I dropped round to see my parents on Sunday. My father wanted to show me an article from the
Weekend Herald on the necessity of rhyme and metre in poetry. He assumed it would interest me, but I'm afraid that I was very dismissive of it and him. And now I'm feeling guilty about it, because I read the article online this morning, and it interests me very much. So sorry Dades. I'll be way less offhand next time.
Basically the
article (actually reprinted from the British
Observer) discusses a group of people called the "Queen's English Society" who have "turned their attention to contemporary poetry and poets, arguing that too often strings of words are being labelled as poems despite the fact they have no rhyme or metre."
The campaigners say that there should be a new definition of poetry, outlining the characteristics needed before a piece of work can be called a poem.
"A lot of people high up in poetry circles look down on rhyme and metre and think it is old-fashioned," said Bernard Lamb, president of the QES and an academic at Imperial College London.
"But what is the definition of poetry? I would say, if it doesn't have rhyme or metre, then it is not poetry, it is just prose. You can have prose that is full of imagery, but it is still prose."
Michael George Gibson, who is heading the campaign, goes on to say:
"For centuries word-things, called poems, have been made according to primary and defining craft principles of, first, measure and, second, alliteration and rhyme," said Gibson. "Word-things not made according to those principles are not poems."
True poems, he said, gave the reader or listener a "special pleasure".
Gibson praised the work of Chaucer, Shakespeare, John Donne, Robert Graves and even Queen Elizabeth I, all of whom he thought followed the rules of poetry. But he was critical of current writers ...
I guess that Gibson must have become aware of the difficulties of his position when he realised that, by his own society's rules, Homer and Virgil didn't write poetry -- nor did
any of the Classical poets or dramatists, in fact. Rhyme only became a technical resource for European poetry in the Middle Ages.
In fact, it's conjectured by many that the Troubadours, who first pioneered its use in their songs and ballads, borrowed rhyme from the Arabic poets of Spain.
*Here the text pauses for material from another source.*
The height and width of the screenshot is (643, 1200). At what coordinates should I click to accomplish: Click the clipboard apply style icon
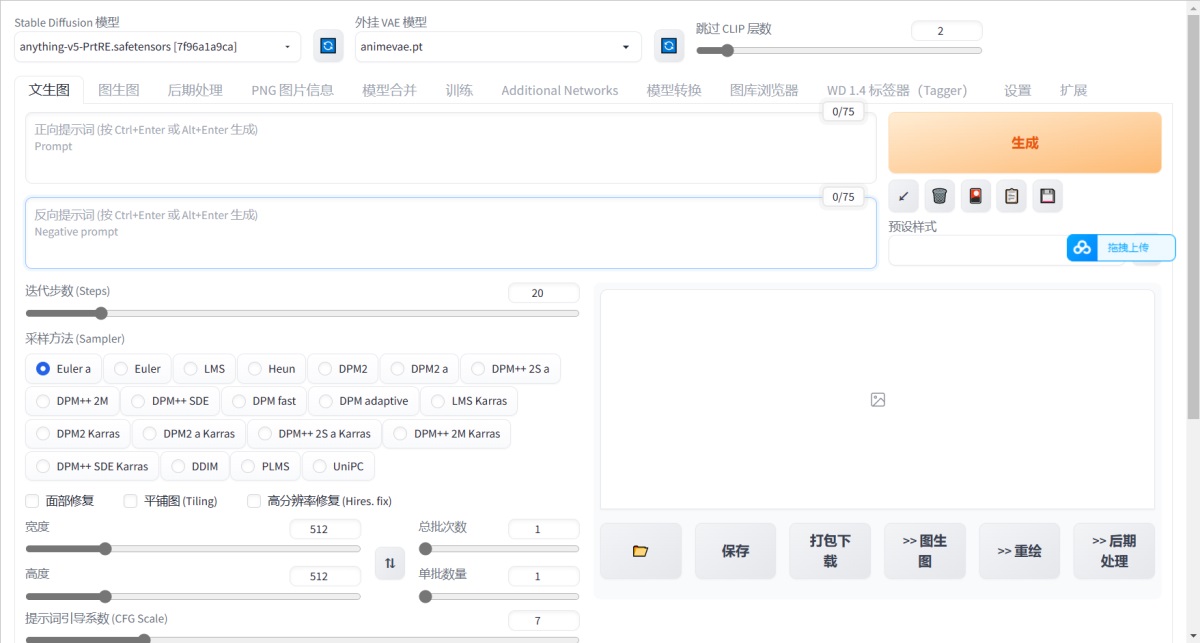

Some medieval Latin poets
had already begun to use rhyme rather than the syllable-length-based metres employed by Greek and Latin poets before that, though, so the question is a controversial one.
I don't want to seem as if I'm splitting hairs or trying to bury the argument in pure historical detail. If the "Queen's English" society are solely interested in the rules of poetry
in English, I think there may be certain problems with their argument even there.
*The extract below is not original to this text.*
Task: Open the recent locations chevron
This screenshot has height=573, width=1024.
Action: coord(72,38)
Is blank verse, the standard English iambic pentameter, "poetic"? Shakespeare, singled out for special praise above, very seldom wrote in rhyme. In his songs and sonnets, yes, but not in his plays. Is the concluding couplet the
only piece of "poetry" in his scenes? Do his plays become less poetic as the metre gets looser and harder to scan? By that argument, "Two Gentlemen of Verona" (an early, very regularly written play, in careful accentual pentameters) is closer to poetry than late masterpieces such as "King Lear" or "Hamlet."
Milton specifically decried "the modern barbarism of rhyming" in his preface to
Paradise Lost. Is
that a poem? It certainly doesn't rhyme. Was Milton only a poet in his early work, when he
did use rhymes - in "L'Allegro and "Il Penseroso," for instance? Milton thought he was being more poetic by
not rhyming -- he hated the jogtrot rhyming heroic couplets which would dominate English verse for the next century, preferring instead to refer to Classical models for his own epic diction. Is Pope's
Dunciad (rhyming) a better poem than
Paradise Lost (unrhymed)?
"Measure" and "alliteration," the two words Gibson uses to accompany "rhyme" as identifying features of "true poetry", were presumably chosen to get over this difficulty. After all, Anglo-Saxon poetry didn't rhyme -
Beowulf was composed in alliterative verse. Rhyme came into England with the Norman conquest, in fact, and took a good two or three centuries to take hold here.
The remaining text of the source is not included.